“Un partito con una storia ed un radicamento come Forza Italia ha il dovere di iniziare un’analisi profonda ed accurata del risultato delle elezioni europee che vada al di là di sterili manovre difensive del risultato raggiunto, un dato percentuale che evidenzia ancora una tenuta del partito soprattutto in alcune aree del paese, e di attacchi inutili e sterili per la perdita incontestabile di 2 milioni di voti in termini assoluti. Ma soprattutto un’analisi che tenga sempre presente la volatilità del consenso che vede oggi completamente ribaltarsi i rapporti di forza all’interno della maggioranza di governo”. Lo dichiara il senatore di Forza Italia, Paolo Romani.

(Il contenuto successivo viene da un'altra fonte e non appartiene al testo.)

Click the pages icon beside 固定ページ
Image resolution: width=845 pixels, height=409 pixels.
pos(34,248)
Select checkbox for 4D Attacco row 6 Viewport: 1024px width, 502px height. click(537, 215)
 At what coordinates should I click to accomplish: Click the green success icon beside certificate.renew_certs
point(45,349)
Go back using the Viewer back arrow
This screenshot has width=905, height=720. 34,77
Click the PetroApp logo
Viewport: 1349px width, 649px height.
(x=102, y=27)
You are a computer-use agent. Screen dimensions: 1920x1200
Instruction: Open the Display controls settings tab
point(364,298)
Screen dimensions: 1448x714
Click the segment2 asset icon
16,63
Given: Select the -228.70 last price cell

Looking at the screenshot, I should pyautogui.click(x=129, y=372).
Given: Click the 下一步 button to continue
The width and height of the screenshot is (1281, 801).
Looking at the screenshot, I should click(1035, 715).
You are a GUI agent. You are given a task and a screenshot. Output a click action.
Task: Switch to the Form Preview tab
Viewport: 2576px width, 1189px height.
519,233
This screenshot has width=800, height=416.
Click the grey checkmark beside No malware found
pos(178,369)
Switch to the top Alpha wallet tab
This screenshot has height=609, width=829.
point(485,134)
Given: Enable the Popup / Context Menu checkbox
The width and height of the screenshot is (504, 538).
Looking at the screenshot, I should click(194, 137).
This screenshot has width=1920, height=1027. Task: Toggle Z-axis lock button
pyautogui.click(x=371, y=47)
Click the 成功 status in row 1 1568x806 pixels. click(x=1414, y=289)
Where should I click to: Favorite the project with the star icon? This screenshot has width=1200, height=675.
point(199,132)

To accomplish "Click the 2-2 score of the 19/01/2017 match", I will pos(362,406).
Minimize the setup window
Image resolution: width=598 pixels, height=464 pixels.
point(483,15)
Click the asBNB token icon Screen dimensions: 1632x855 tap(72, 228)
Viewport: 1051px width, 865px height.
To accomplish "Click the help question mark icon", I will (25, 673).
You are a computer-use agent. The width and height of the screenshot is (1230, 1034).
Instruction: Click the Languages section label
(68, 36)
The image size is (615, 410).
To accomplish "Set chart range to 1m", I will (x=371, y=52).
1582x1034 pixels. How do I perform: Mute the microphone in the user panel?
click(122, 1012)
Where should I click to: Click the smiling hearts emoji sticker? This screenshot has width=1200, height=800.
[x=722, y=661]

“La relativa tenuta – continua – del grande progetto Forza Italia la si deve innegabilmente all’impegno del presidente Silvio Berlusconi, ed è proprio nella prosecuzione della straordinaria avventura del nostro partito che Forza Italia deve profondamente rinnovarsi, definendo un tavolo delle regole, introducendo criteri per la selezione della classe dirigente e creando organismi elettivi e meccanismi che favoriscano la partecipazione, perché ognuno, e sono tanti coloro che si sono impegnati anche in questa campagna elettorale, si senta parte di un progetto di cui condivide le scelte e soprattutto i processi decisionali”. “Il nodo delle alleanze va affrontato dopo, non prima. Forza Italia può e deve rappresentare l’elettorato abbandonato dalle svolte estremiste a destra come a sinistra, ricostruendo la propria identità di rinnovato partito popolare, liberale, laico e riformista. È questo l’impegno che deve assumersi chi ancora crede in questo progetto e chi sente la responsabilità di rispondere all’appello degli elettori che ancora una volta hanno dato fiducia a Forza Italia”, conclude Romani.